Entroncamento
Alexandre Santos
Alegrem-se. O vermelho está de volta.
Já é possível adiar a revolta.
Mais uma vez, esperança de ganhar a vida.
Nova chance de um prato de comida.
A turba avança.
Pouco na cabeça e nada na pança.
Na romaria dos deserdados, cegos e aleijados.
Correria de mendigos e desempregados.
Cada um no seu lugar.
Cada um na sua vez.
Cada qual com seu talento,
História e sofrimento.
O surdo-mudo mercador.
Corre contra o fluxo. Corre contra o tempo.
Flanela no retrovisor.
Cabide de choro e lamento.
Sem saber o que é infância,
a criança na janela fechada
confronta o prisioneiro da ignorância.
Sonha uma moeda. Uma lufada gelada.
Já cansado, com o corpo moído,
o menino-pedinte distribui o papel encardido.
‘Não roubo, nem cheiro cola’.
Mensagem clara a quem nada controla.
Surge um malabarista na ribalta.
Um mestre que faz girar bastões incandescentes.
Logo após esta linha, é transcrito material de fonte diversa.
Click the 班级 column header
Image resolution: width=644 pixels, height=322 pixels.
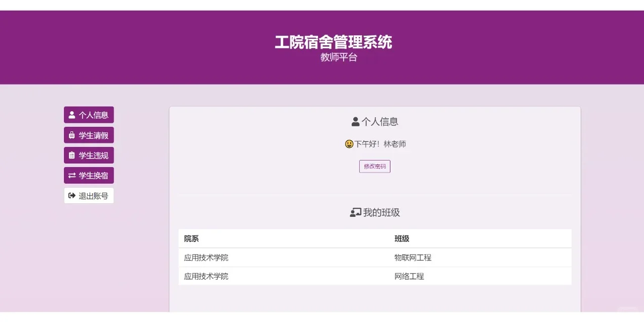401,238
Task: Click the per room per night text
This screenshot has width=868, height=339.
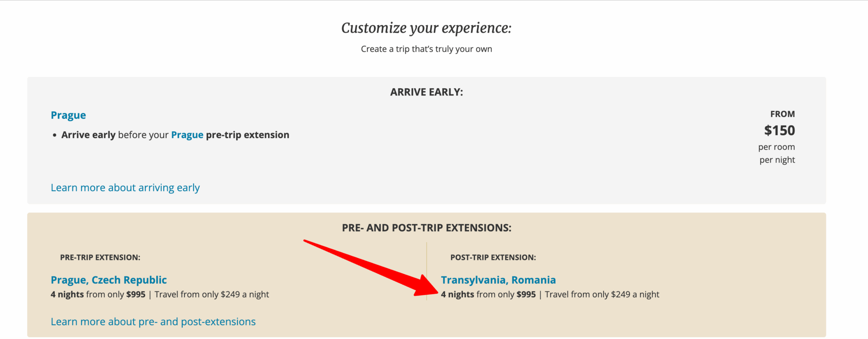Action: click(x=776, y=153)
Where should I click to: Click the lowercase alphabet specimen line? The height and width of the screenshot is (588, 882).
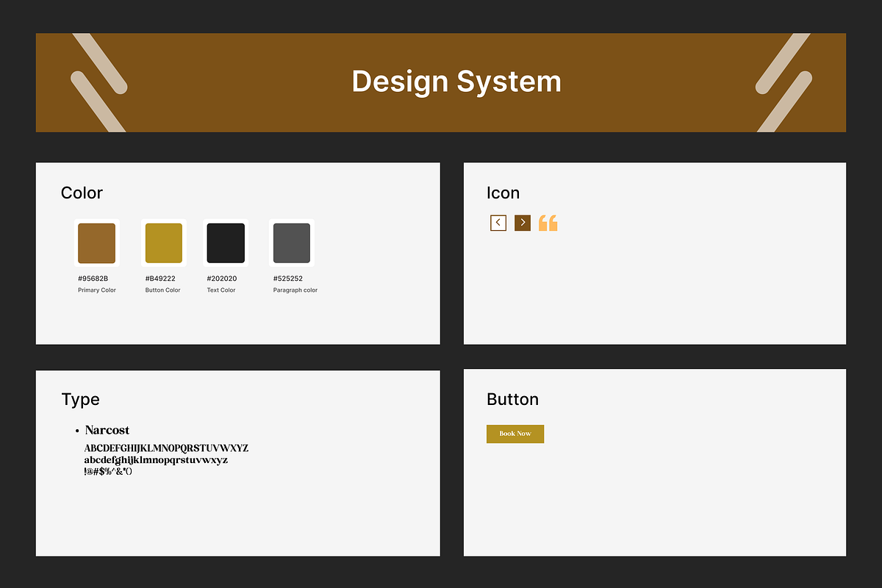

Cena rápida que vai e volta.
Cena rápida do artista impaciente.
Sem aviso ou encomenda,
o rapaz tenta a prenda.
Um esguicho, um pára-brisa.
O tostão que escandaliza.
A moça solta a propaganda.
Apartamentos com suíte e varanda.
Luta para sobreviver,
Sonho que nunca vai ter.
O ambulante sorridente.
Circula gentil e sedutor.
Fruta reluzente.
Duvidável qualidade e sabor.
O mendigo diabético.
Lento, cego e purulento.
Cético, torce por um gesto ético
do nojento que o faz violento.
Faina renhida de prêmio e castigo.
Indiferença de quem só vê o próprio umbigo.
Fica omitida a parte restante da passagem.